Data for locating visible targets
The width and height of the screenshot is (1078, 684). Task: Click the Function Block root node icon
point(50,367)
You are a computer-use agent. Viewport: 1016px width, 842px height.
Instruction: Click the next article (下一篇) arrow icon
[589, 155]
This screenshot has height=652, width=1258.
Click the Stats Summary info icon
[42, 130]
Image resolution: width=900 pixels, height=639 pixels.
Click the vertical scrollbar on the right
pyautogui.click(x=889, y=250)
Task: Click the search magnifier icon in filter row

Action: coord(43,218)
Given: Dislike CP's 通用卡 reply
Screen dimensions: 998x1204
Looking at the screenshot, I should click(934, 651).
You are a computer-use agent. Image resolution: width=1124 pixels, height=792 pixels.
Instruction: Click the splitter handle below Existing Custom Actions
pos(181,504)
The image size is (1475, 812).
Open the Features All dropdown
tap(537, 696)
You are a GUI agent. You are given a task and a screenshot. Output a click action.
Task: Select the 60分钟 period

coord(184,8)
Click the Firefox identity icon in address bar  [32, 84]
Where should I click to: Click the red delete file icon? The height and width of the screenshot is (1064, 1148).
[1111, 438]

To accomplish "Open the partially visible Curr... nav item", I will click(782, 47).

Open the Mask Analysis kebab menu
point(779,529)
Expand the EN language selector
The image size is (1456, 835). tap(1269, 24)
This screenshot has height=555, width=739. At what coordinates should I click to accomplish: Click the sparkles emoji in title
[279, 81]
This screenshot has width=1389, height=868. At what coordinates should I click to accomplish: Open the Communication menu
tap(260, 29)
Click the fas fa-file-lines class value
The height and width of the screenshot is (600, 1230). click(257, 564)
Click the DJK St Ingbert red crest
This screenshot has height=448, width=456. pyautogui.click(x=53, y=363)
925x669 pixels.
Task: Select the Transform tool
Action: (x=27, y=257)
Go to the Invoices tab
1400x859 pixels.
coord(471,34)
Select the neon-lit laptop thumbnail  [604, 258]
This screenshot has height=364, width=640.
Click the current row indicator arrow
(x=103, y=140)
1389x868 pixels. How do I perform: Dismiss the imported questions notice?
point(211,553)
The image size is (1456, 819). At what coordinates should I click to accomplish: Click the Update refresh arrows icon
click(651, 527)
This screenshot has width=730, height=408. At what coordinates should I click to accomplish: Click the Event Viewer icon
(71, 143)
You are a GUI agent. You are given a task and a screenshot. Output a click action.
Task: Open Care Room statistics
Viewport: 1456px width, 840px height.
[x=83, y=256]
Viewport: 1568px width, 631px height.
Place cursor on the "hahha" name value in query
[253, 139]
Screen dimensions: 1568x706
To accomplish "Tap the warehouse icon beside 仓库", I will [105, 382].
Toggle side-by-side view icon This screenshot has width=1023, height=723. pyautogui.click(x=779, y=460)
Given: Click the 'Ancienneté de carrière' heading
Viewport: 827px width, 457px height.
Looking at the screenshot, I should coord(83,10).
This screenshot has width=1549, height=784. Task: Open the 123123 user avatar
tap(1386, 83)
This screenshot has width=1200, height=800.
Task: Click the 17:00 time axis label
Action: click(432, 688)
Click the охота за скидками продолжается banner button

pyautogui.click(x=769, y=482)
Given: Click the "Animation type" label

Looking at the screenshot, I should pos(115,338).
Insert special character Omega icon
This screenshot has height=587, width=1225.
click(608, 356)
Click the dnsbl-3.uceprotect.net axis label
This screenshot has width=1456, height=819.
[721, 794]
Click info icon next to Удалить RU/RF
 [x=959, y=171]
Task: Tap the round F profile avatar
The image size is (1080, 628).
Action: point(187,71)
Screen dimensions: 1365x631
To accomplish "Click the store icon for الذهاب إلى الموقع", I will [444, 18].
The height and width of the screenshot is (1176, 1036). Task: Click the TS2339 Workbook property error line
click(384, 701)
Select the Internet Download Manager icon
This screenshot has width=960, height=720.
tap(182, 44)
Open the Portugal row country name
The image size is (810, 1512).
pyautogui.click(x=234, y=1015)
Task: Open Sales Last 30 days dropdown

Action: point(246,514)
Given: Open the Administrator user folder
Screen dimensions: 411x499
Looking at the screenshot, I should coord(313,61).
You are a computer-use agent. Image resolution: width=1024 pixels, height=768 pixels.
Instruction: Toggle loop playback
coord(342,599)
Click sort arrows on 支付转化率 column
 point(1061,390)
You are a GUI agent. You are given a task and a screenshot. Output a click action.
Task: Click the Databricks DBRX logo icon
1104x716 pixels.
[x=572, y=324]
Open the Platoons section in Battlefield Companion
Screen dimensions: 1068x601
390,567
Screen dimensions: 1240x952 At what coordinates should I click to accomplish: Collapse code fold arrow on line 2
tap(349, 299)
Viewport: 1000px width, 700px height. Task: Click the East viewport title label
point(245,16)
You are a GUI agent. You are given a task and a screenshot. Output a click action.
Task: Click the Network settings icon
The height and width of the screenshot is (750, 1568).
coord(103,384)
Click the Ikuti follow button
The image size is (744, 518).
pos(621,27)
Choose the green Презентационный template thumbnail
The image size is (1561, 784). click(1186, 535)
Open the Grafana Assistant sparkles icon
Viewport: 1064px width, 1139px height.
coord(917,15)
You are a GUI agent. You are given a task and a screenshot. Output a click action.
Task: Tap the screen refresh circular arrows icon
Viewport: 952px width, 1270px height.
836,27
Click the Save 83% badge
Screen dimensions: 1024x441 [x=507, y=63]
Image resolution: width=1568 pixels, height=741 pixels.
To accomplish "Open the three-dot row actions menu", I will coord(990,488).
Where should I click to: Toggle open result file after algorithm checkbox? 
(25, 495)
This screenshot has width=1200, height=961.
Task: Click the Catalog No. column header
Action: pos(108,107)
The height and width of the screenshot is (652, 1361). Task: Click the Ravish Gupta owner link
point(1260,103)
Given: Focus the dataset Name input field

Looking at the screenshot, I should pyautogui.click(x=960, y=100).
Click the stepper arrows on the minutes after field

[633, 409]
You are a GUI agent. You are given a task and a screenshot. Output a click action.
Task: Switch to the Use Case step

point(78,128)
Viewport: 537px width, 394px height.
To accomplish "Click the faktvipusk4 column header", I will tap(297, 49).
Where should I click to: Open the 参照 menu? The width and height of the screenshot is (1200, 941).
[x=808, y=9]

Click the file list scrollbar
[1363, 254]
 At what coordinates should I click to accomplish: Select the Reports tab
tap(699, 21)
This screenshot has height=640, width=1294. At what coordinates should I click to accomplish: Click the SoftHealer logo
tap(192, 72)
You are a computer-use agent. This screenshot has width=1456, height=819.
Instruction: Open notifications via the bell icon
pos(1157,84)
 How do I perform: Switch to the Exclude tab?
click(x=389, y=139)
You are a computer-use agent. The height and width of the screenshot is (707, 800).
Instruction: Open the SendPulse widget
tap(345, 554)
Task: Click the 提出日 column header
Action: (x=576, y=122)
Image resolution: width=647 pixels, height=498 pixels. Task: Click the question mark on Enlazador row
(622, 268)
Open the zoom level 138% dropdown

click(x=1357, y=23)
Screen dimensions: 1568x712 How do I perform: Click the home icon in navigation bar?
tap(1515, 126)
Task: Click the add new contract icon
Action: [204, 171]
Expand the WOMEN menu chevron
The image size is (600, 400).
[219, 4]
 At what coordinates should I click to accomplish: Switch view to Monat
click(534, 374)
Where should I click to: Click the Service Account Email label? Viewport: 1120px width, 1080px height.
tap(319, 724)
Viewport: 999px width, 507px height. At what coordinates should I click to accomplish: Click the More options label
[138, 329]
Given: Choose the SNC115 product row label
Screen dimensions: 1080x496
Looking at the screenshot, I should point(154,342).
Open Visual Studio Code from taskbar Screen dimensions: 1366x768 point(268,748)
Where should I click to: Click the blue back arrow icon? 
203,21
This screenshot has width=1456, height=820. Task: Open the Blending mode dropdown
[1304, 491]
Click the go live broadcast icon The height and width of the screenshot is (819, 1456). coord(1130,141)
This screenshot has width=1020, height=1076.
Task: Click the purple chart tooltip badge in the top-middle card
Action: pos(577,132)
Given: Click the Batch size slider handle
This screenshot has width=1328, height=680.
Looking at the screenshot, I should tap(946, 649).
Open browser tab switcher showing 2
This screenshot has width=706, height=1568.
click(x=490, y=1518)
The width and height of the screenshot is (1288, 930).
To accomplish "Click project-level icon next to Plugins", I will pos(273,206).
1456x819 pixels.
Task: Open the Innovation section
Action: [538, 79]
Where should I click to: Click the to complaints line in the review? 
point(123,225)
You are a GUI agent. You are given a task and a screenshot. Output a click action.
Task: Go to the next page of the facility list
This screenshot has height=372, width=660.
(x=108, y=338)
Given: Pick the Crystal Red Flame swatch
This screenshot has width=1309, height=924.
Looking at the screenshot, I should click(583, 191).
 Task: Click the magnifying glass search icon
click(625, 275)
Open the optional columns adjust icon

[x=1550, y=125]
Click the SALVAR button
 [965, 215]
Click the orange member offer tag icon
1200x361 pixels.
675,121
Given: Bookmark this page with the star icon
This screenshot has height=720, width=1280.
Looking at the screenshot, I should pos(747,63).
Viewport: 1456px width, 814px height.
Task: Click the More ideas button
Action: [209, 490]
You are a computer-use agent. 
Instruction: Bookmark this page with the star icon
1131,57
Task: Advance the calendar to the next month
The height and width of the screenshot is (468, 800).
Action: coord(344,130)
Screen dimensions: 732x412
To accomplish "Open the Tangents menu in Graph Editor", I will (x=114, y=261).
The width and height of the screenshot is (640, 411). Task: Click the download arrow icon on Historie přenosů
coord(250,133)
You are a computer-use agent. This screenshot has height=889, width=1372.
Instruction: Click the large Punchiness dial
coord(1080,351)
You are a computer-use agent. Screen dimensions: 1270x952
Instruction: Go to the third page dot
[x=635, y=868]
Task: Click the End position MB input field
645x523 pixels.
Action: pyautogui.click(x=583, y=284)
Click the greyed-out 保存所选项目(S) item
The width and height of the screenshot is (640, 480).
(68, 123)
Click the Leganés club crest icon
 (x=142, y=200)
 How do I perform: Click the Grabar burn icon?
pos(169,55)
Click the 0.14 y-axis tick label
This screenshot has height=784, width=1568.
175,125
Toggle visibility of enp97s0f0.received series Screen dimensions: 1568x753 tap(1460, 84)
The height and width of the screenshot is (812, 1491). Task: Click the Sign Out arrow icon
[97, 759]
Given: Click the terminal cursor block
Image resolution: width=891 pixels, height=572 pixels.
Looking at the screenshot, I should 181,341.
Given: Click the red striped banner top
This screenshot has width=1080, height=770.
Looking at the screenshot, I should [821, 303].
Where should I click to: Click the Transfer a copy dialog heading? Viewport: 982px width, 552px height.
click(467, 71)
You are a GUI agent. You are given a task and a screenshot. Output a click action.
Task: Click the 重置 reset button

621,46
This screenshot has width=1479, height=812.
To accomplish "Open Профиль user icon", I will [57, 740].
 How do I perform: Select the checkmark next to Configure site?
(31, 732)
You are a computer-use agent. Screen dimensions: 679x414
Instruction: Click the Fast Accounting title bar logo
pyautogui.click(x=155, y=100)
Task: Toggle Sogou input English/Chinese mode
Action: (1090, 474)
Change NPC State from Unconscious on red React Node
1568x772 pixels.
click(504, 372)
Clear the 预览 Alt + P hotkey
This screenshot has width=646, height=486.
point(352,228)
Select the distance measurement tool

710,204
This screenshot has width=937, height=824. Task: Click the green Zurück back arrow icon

WRITTEN REQUEST.
Output the lines from the one containing "Task: Open Sales Last 30 days dropdown" through the one containing "Screen dimensions: 1024x441 [x=507, y=63]" as a Markdown table with the columns No. and Line. Number each row and omit blank lines.

TASK RESULT.
| No. | Line |
|---|---|
| 1 | Task: Open Sales Last 30 days dropdown |
| 2 | Action: point(246,514) |
| 3 | Given: Open the Administrator user folder |
| 4 | Screen dimensions: 411x499 |
| 5 | Looking at the screenshot, I should coord(313,61). |
| 6 | You are a computer-use agent. Image resolution: width=1024 pixels, height=768 pixels. |
| 7 | Instruction: Toggle loop playback |
| 8 | coord(342,599) |
| 9 | Click sort arrows on 支付转化率 column |
| 10 |  point(1061,390) |
| 11 | You are a GUI agent. You are given a task and a screenshot. Output a click action. |
| 12 | Task: Click the Databricks DBRX logo icon |
| 13 | 1104x716 pixels. |
| 14 | [x=572, y=324] |
| 15 | Open the Platoons section in Battlefield Companion |
| 16 | Screen dimensions: 1068x601 |
| 17 | 390,567 |
| 18 | Screen dimensions: 1240x952 At what coordinates should I click to accomplish: Collapse code fold arrow on line 2 |
| 19 | tap(349, 299) |
| 20 | Viewport: 1000px width, 700px height. Task: Click the East viewport title label |
| 21 | point(245,16) |
| 22 | You are a GUI agent. You are given a task and a screenshot. Output a click action. |
| 23 | Task: Click the Network settings icon |
| 24 | The height and width of the screenshot is (750, 1568). |
| 25 | coord(103,384) |
| 26 | Click the Ikuti follow button |
| 27 | The image size is (744, 518). |
| 28 | pos(621,27) |
| 29 | Choose the green Презентационный template thumbnail |
| 30 | The image size is (1561, 784). click(1186, 535) |
| 31 | Open the Grafana Assistant sparkles icon |
| 32 | Viewport: 1064px width, 1139px height. |
| 33 | coord(917,15) |
| 34 | You are a GUI agent. You are given a task and a screenshot. Output a click action. |
| 35 | Task: Tap the screen refresh circular arrows icon |
| 36 | Viewport: 952px width, 1270px height. |
| 37 | 836,27 |
| 38 | Click the Save 83% badge |
| 39 | Screen dimensions: 1024x441 [x=507, y=63] |